Total Defence Day: Sing it, Singapore - There's A Part For Everyone
PublishedFeb 15, 2017, 5:00 am SGT
The Total Defence campaign was started in 1984 to remind Singaporeans of the roles they play - individually and collectively - in building a strong nation and guarding against threats. Every year, Total Defence Day is observed on Feb 15 - the day Singapore fell to the Japanese in 1942, during World War II. The five pillars of Total Defence - military defence, civil defence, economic defence, social defence and psychaological defence - form an enduring framework which emphasises that everyone can make a difference. The Straits Times looks at how Singaporeans are playing their part in Total Defence.
As a young executive in the advertising firm engaged by the Defence Ministry for its nascent Total Defence media campaign, Mr Gerald Png helped write a song that has endured for more than three decades.
He recalls creating the melody for There's A Part For Everyone in under an hour. The song was released in 1984 with the launch of the Total Defence campaign.
But the comfort and peace enjoyed by Singaporeans in the mid-1980s made it a challenge relating the song even to himself.
"It is different from talking about tangible things such as military hardware. When it came to the psychological part of it (national defence), I had to think about the part I would want to play and how I could convince myself to play it," said Mr Png, 58, who now runs a restaurant-cum-social enterprise, Soul Food.
He emphasises that the song was part of a larger team effort from his company and its client.

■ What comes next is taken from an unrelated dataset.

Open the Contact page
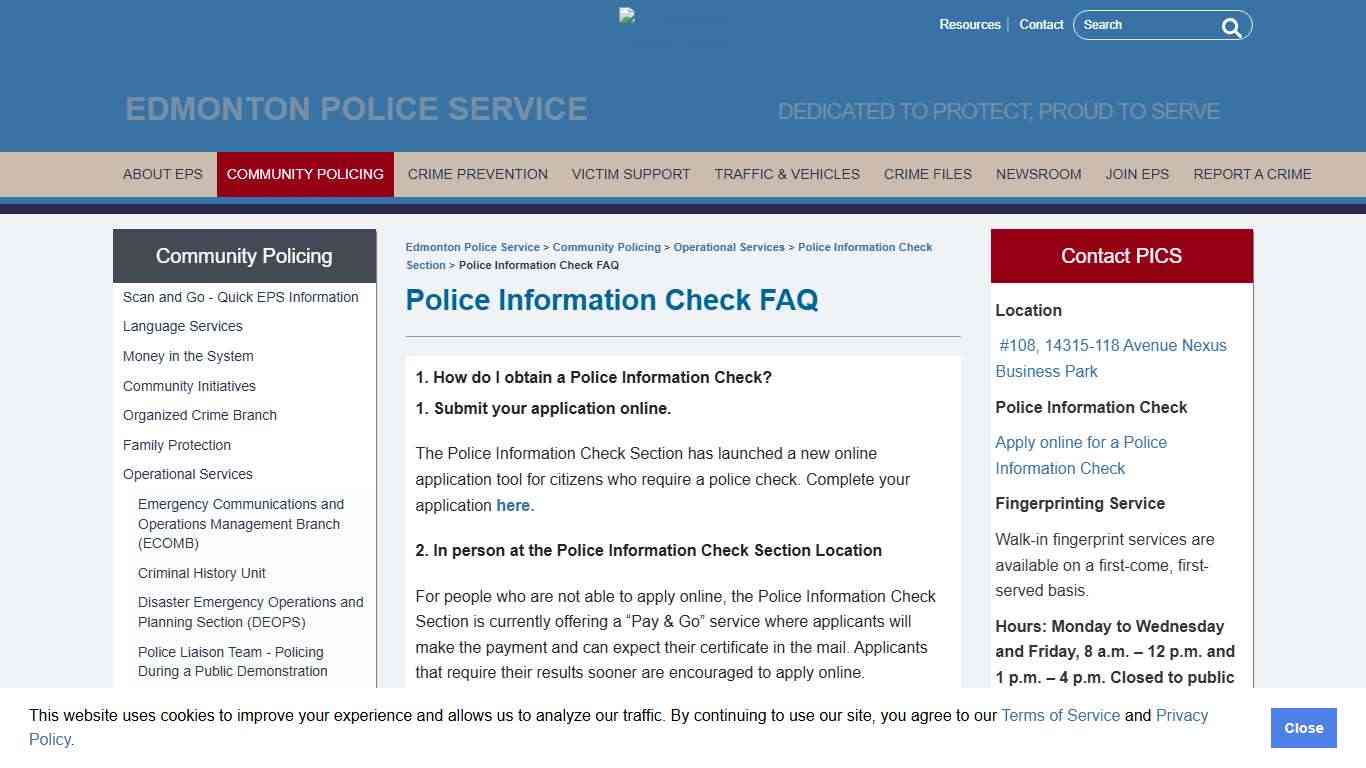 1041,24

The tagline for the campaign inspired the song.
There was no immediate threat of any sort and Singapore was friendly with all its neighbours, he said, and the challenge was to write a song that would help Singaporeans see the part they played.
"There was a risk that it would become another government campaign," added Mr Png.

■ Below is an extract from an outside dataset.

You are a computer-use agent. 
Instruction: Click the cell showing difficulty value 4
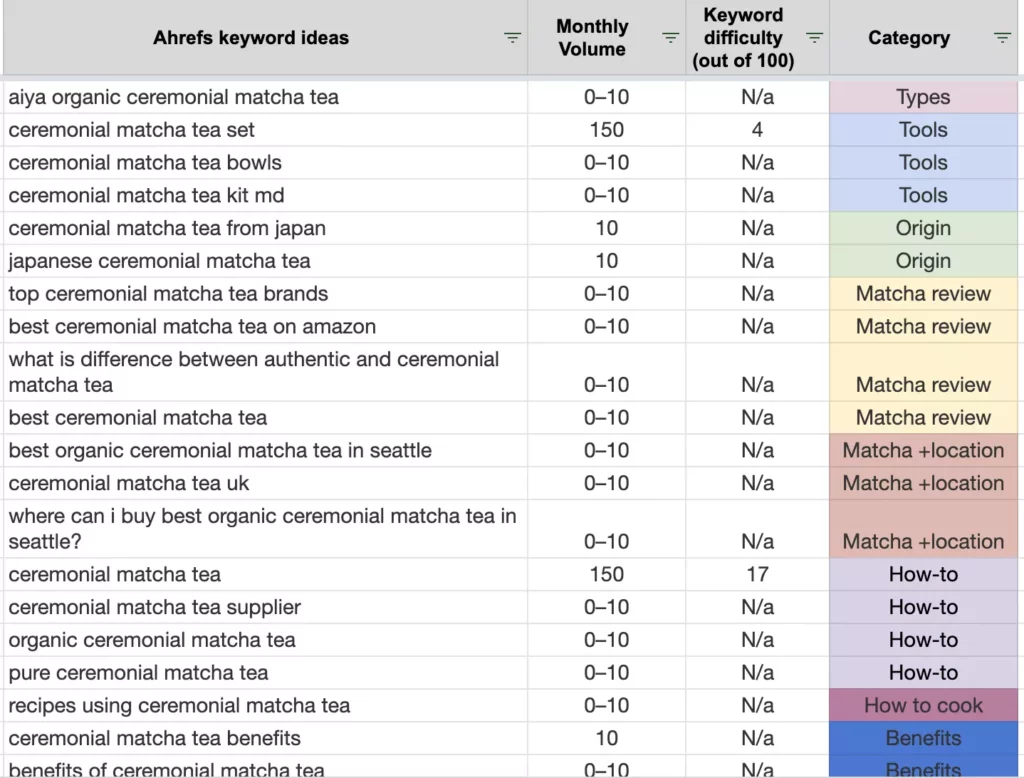click(x=743, y=129)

The intention was not to elicit "simple patriotism", but to send a message that national defence is not limited to the men in uniform.
The lyrics were intended to convey how Singapore had grown from a small fishing village, endured the Japanese Occupation and became a nation.
"The lyrics had to remain purposeful and meaningful across different age segments," Mr Png said, even as the song got across how there had been hardships faced by the country. A new arrangement was made of the song by local band QuickPick last year.